Return all the entries exactly, keeping pictures out.

::: DATA FOR THIS TASK

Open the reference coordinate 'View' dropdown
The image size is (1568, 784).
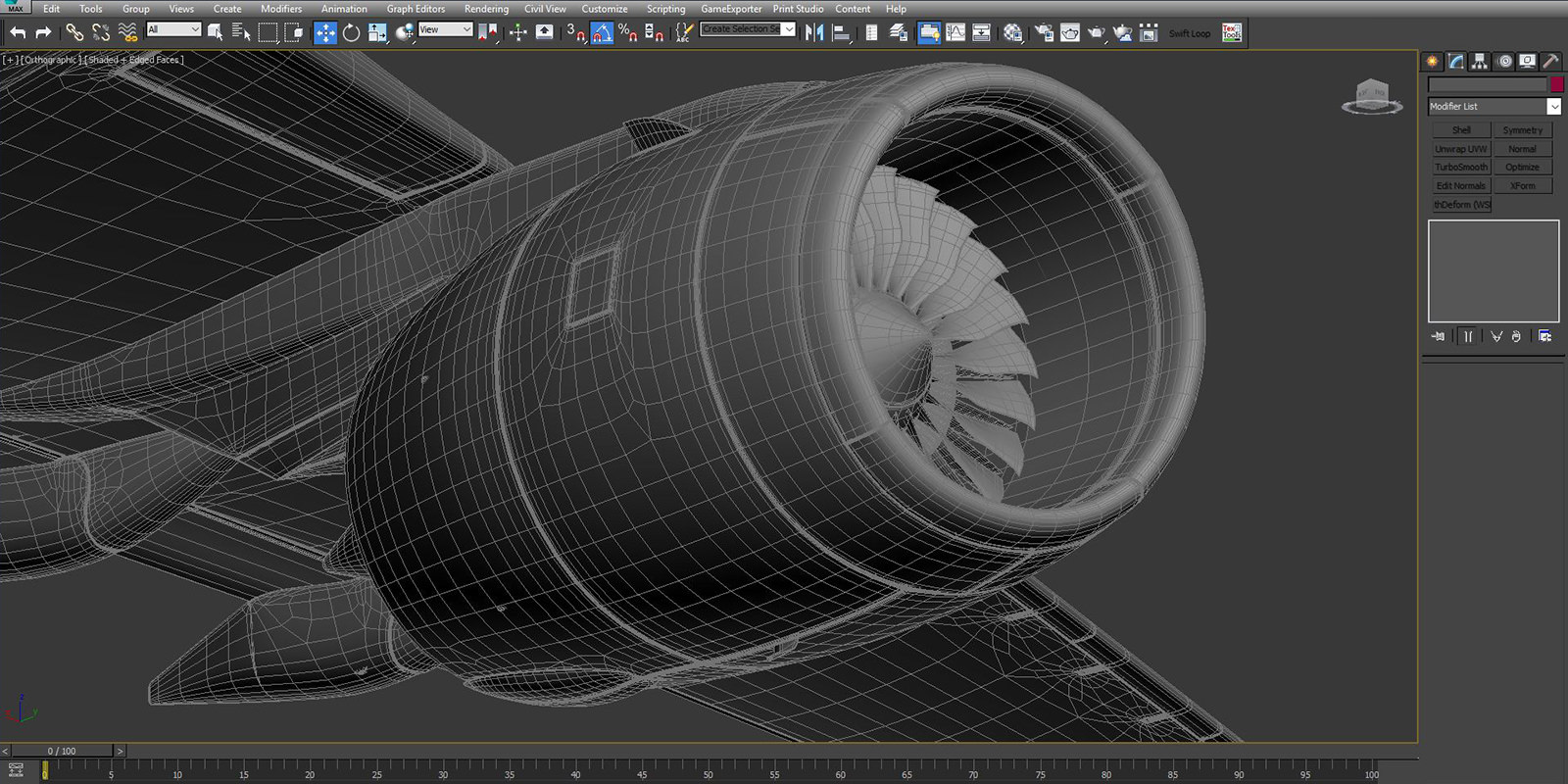[x=445, y=29]
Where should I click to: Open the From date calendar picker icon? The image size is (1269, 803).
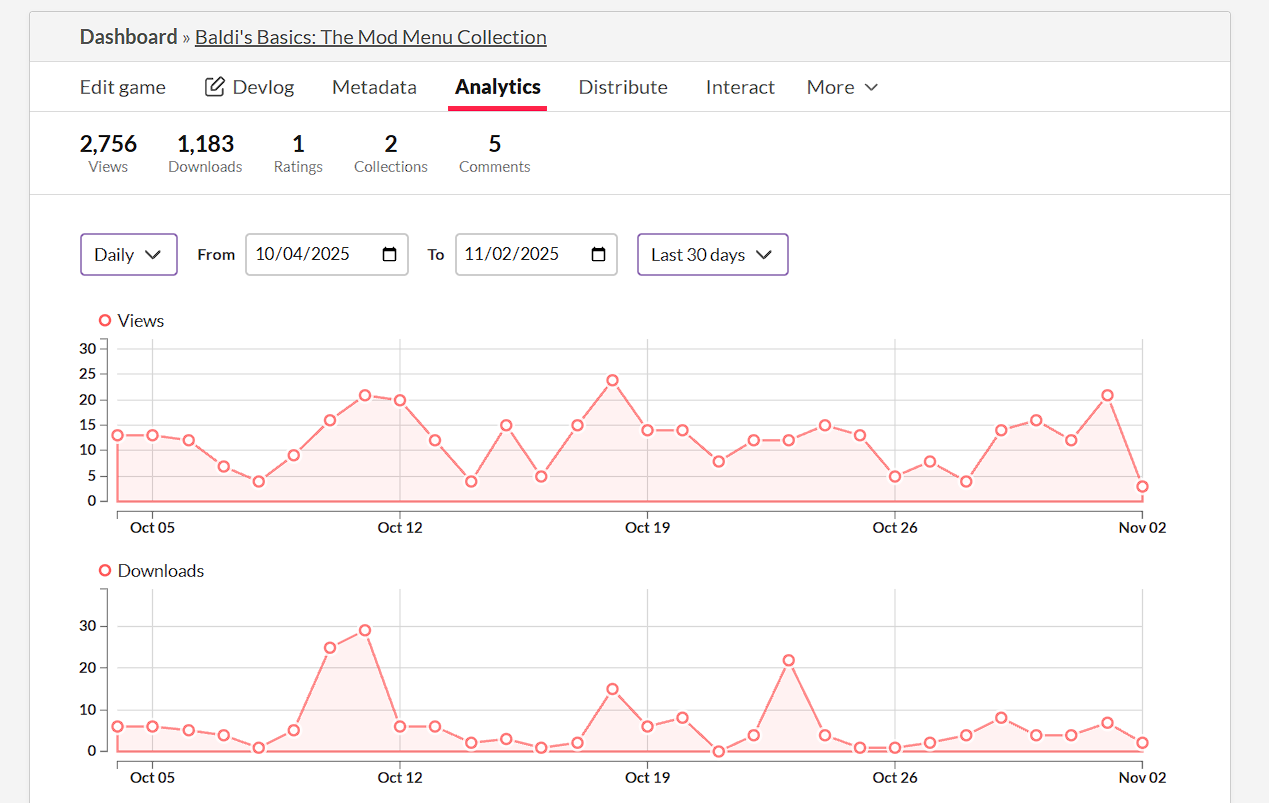(390, 254)
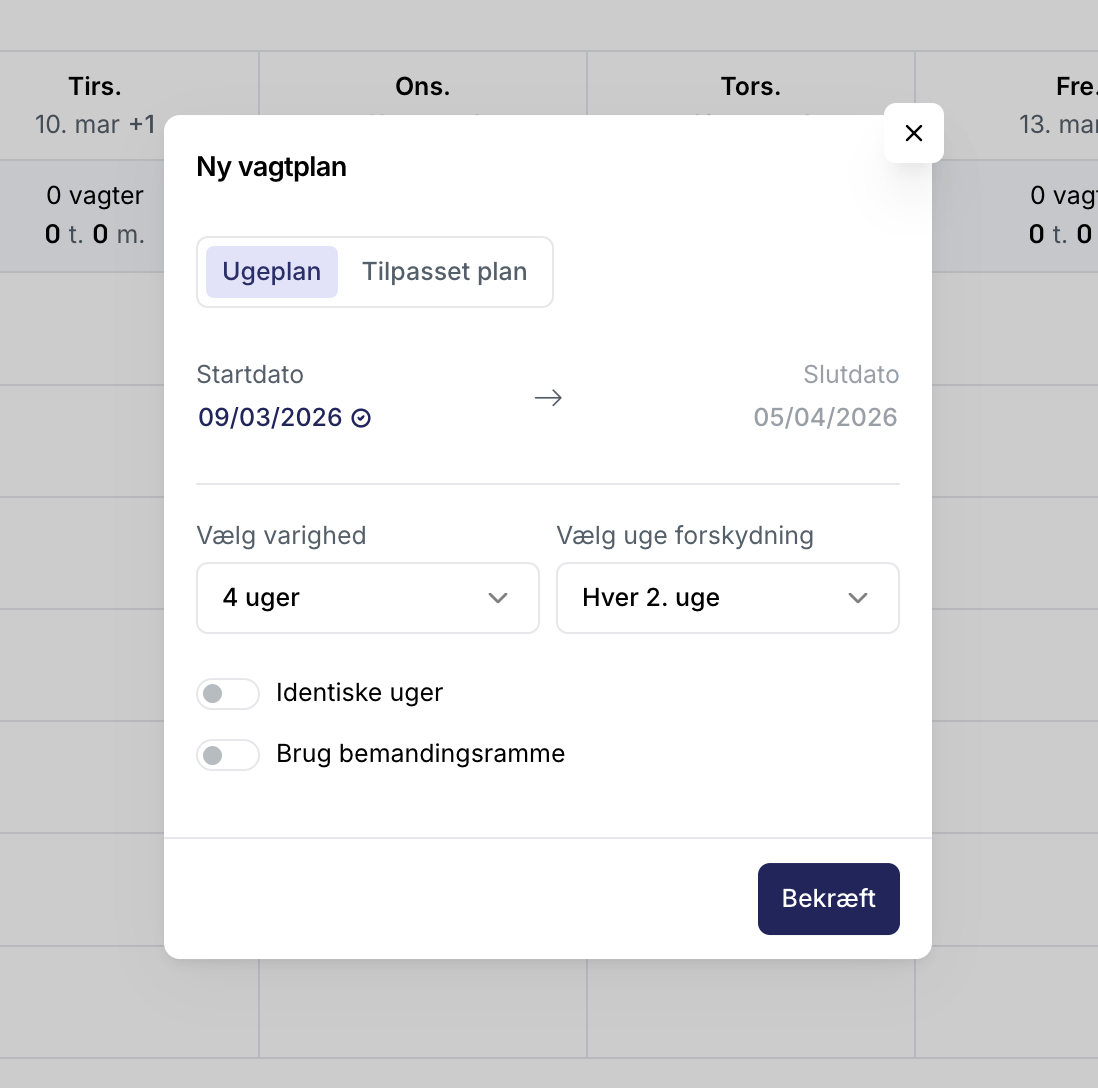Select the Ugeplan tab
Screen dimensions: 1098x1088
click(272, 272)
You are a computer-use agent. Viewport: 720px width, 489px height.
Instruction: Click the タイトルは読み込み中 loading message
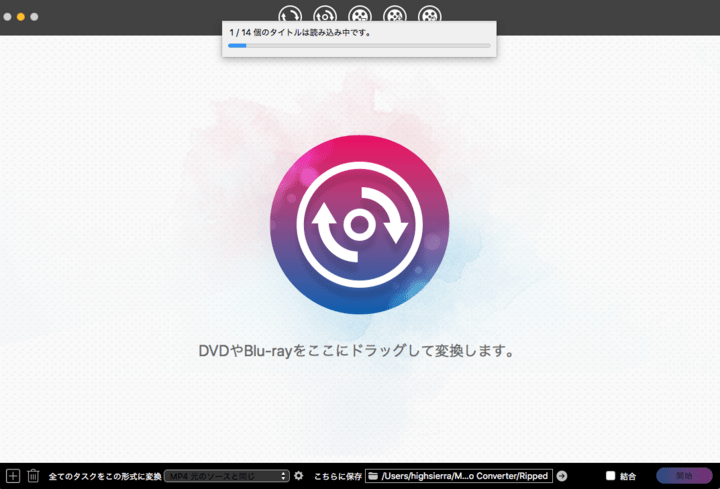pyautogui.click(x=300, y=32)
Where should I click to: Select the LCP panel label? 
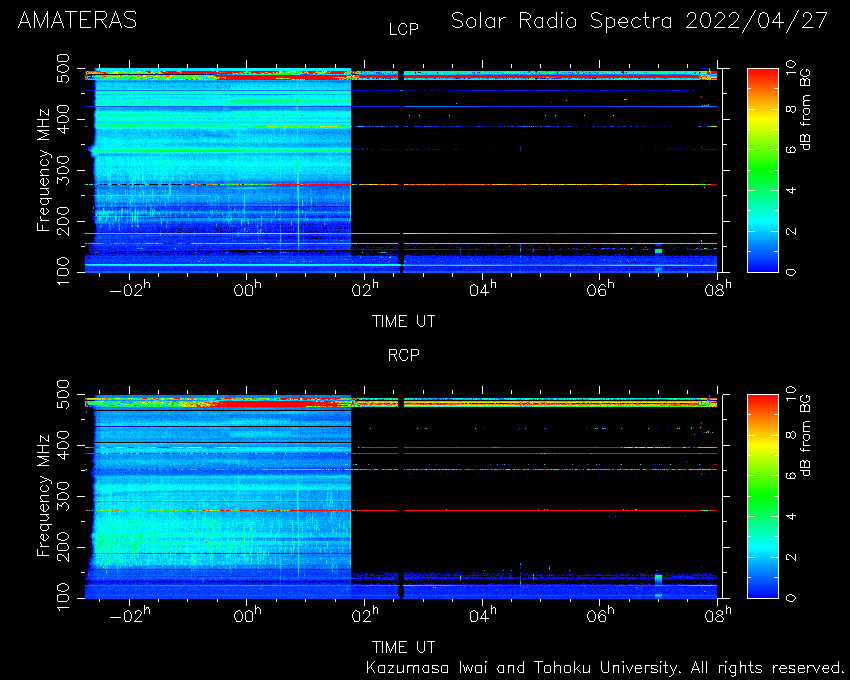(404, 29)
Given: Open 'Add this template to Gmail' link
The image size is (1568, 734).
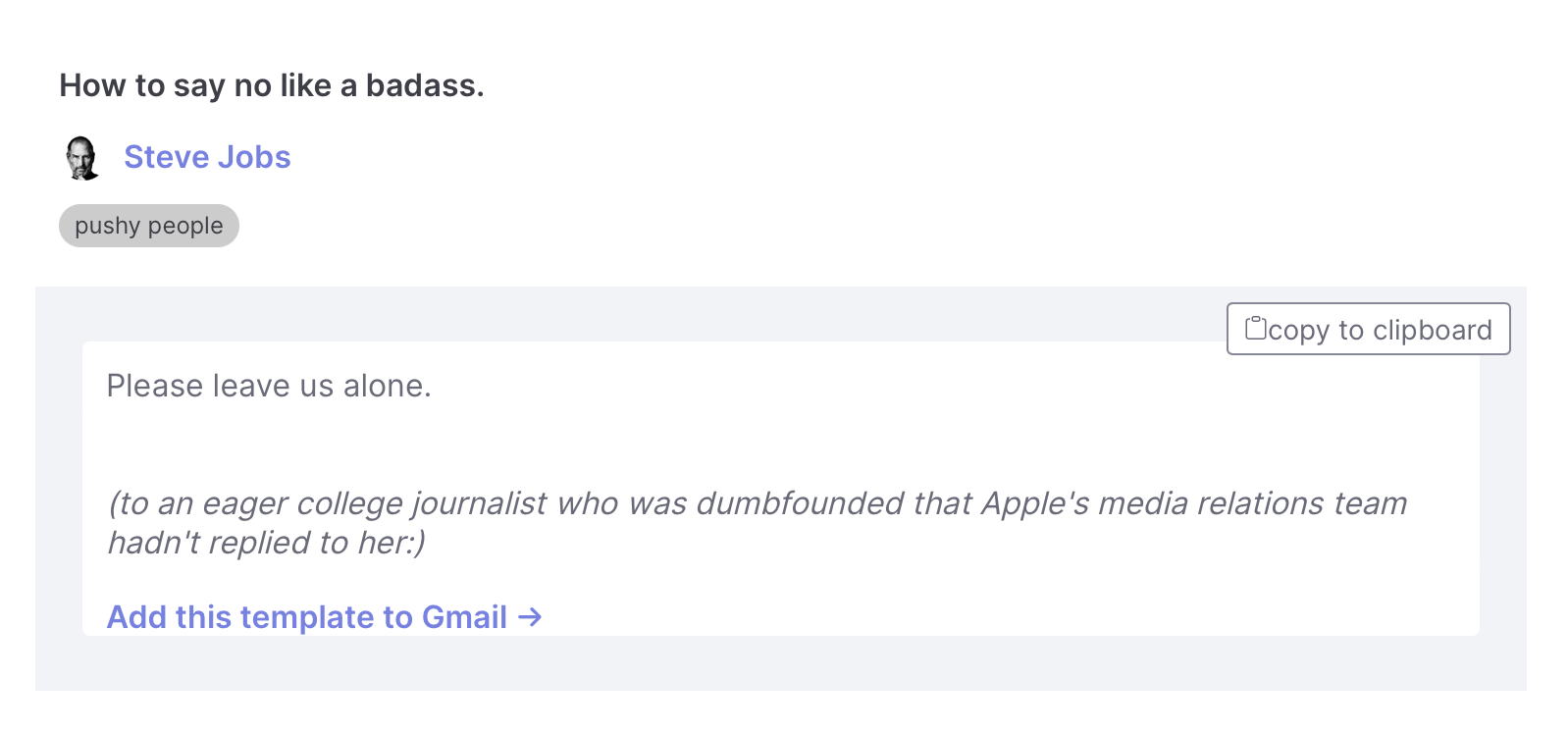Looking at the screenshot, I should click(324, 616).
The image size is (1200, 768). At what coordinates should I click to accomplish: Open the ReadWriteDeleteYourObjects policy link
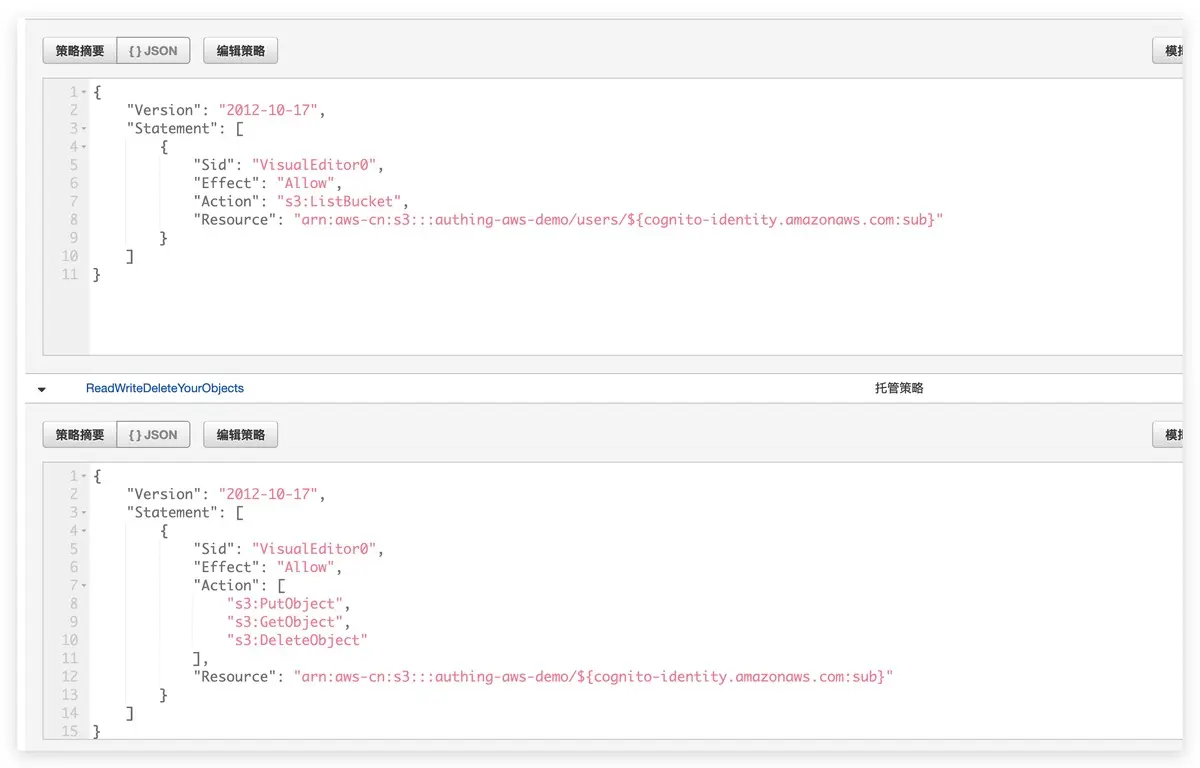[x=165, y=388]
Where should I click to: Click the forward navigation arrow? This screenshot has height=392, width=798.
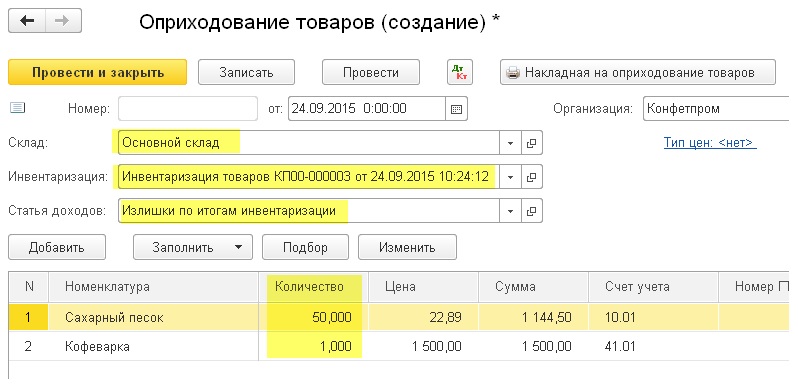click(63, 21)
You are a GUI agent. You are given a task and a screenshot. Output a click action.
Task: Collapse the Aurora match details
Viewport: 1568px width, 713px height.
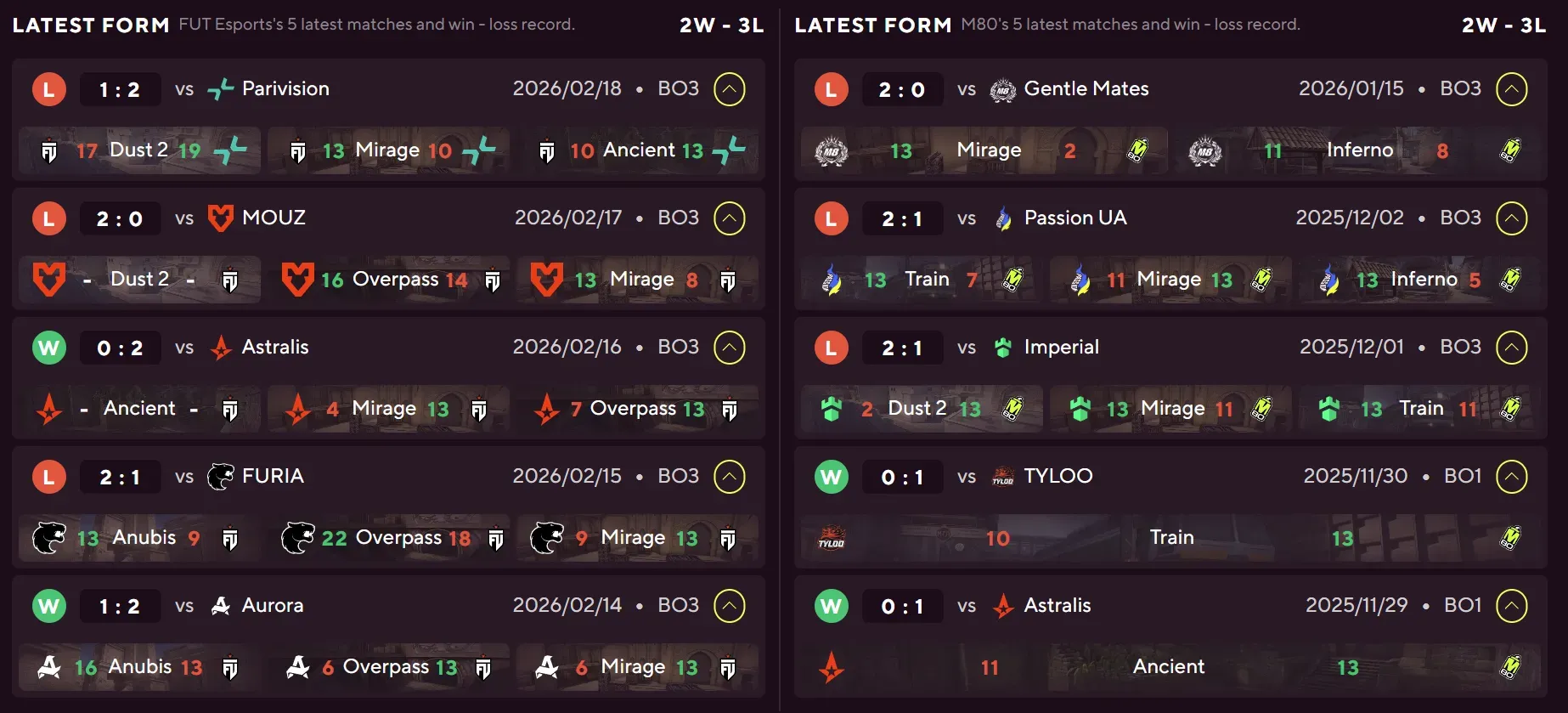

::::::

● TASK OUTPUT:
Open the reference coordinate 'View' dropdown
The image size is (1568, 784).
[x=445, y=29]
Where should I click to: Open the From date calendar picker icon? The image size is (1269, 803).
(390, 254)
Select the Ugeplan tab
Screen dimensions: 1098x1088
click(272, 272)
You are a computer-use agent. Viewport: 720px width, 489px height.
Instruction: Click the タイトルは読み込み中 loading message
pyautogui.click(x=300, y=32)
Where should I click to: Select the LCP panel label? 
(404, 29)
Given: Open 'Add this template to Gmail' link
The image size is (1568, 734).
Looking at the screenshot, I should click(324, 616).
The image size is (1200, 768). At what coordinates should I click to accomplish: Open the ReadWriteDeleteYourObjects policy link
[x=165, y=388]
Where should I click to: Click the forward navigation arrow? This screenshot has height=392, width=798.
click(63, 21)
You are a GUI agent. You are given a task and a screenshot. Output a click action.
Task: Collapse the Aurora match details
Viewport: 1568px width, 713px height.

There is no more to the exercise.